Saturday, December 29, 2007

What Will They Need to Know?

So what does it mean to be educated? Personally, I like this definition of education (which I found here):

"the act or process of imparting or acquiring general knowledge, developing the powers of reasoning and judgment, and generally of preparing oneself or others intellectually for mature life."

I think most people would agree that the goal of education is to prepare--to equip us for what we might face in the future. But is it possible to know what any given person will experience in his or her "mature life"? Are the things I need to be prepared for the same as what everyone else needs to be prepared for? To some extent, of course, we can make intelligent guesses. However, any list of necessary knowledge and skills we try to create (and then try to teach) will always be lacking, since it will be finite, while the body of all knowledge and the sum of all possible experiences is infinite. No matter what you do, there will be "gaps".

Because it is simply impossible (for me or anyone else) to teach my children "everything they need to know", the goal of my agile homeschooling philosophy is to teach them how to be "agile". I want them to learn how to be flexible and adaptable, to know that they are equipped to face new ideas and new challenges, to have tools and strategies at the ready to help them cope with whatever life may throw at them. I want them to gradually take charge of their own learning instead of simply studying things that someone else believes they "need to know".

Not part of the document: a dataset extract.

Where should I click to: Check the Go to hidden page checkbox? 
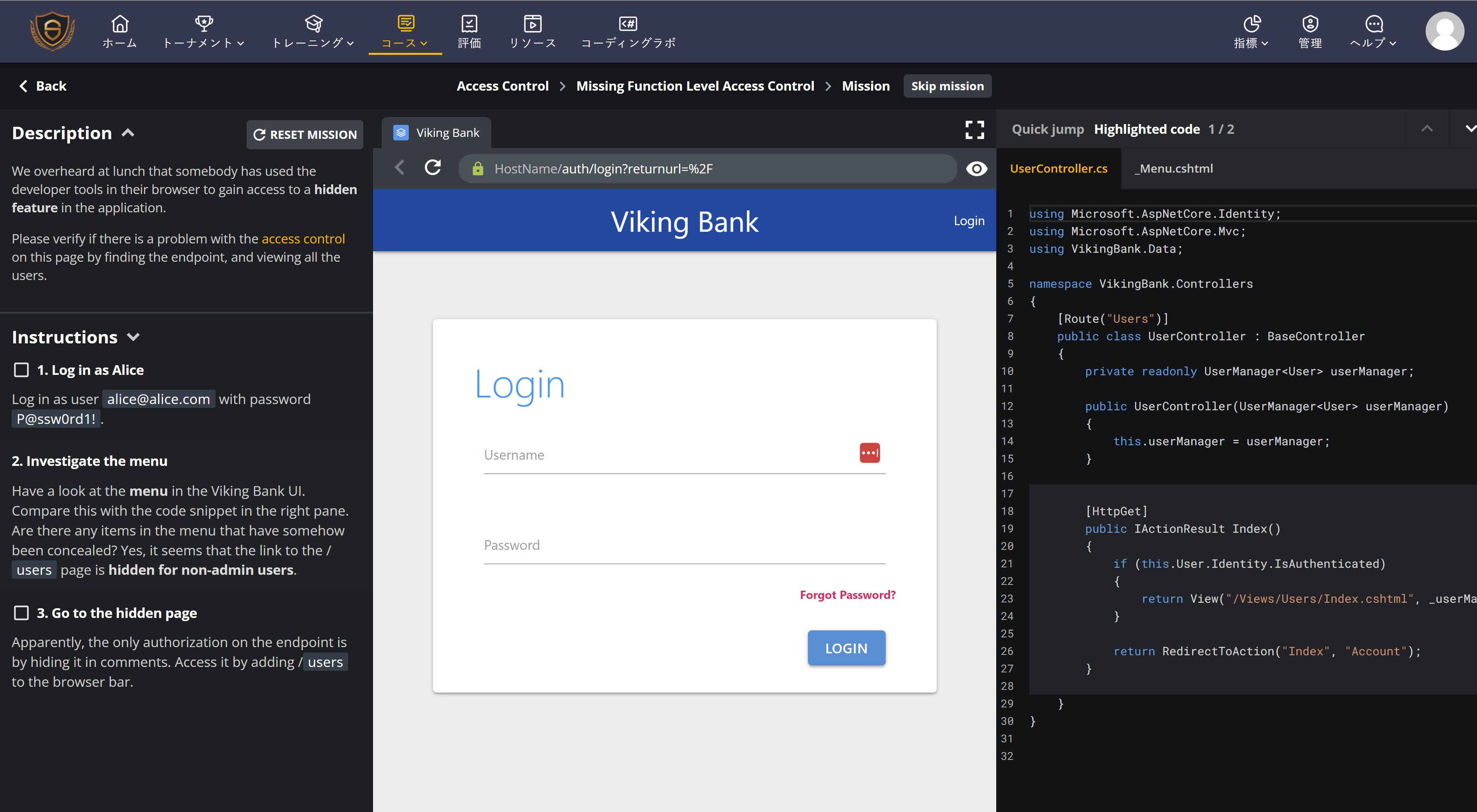tap(21, 613)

I can't help thinking of a man I know who is in his early eighties. He is an intelligent and resourceful person who has confidently and creatively overcome many challenges throughout his life. One challenge, however, causes him to immediately throw up his hands in defeat--using a computer. Now, there is absolutely no way that his schooling, undertaken decades before the advent of personal computers, could have explicitly prepared him for this technology. No one at that time could have possibly foreseen what he would need to know all these years later!

Unfortunately, what this person did learn, is that he is supposedly not capable of dealing with this type of challenge. When anyone tries to walk him through the steps of using a particular program, for example, he instantly "shuts down" and says something like, "I can't understand all this modern technology. Just do it for me!" He also bemoans the fact that "they" (meaning something like "the dag-nabbed young people who invented all of this dag-nabbed technology!") aren't doing anything to help people of his generation learn to use computers. Apparently it's not his responsibility to learn, but someone else's responsibility to teach him. (When we pointed out that we were young people who were at that moment trying to help him, he mumbled something about it all being far too complicated for him to even try.)

So the assumption that any method of education can teach children "everything they need to know" is simply false. No one can foresee what knowledge and skills a person will need in the future, and we cannot teach everyone everything, since knowledge is infinite. The best we can do (and I don't mean that in a defeatist sort of way--I really believe it is the best we can do) is to teach our children how to learn, how to face challenges, how to succeed, and what to do when they fail. This is an important part of the agile approach to homeschooling.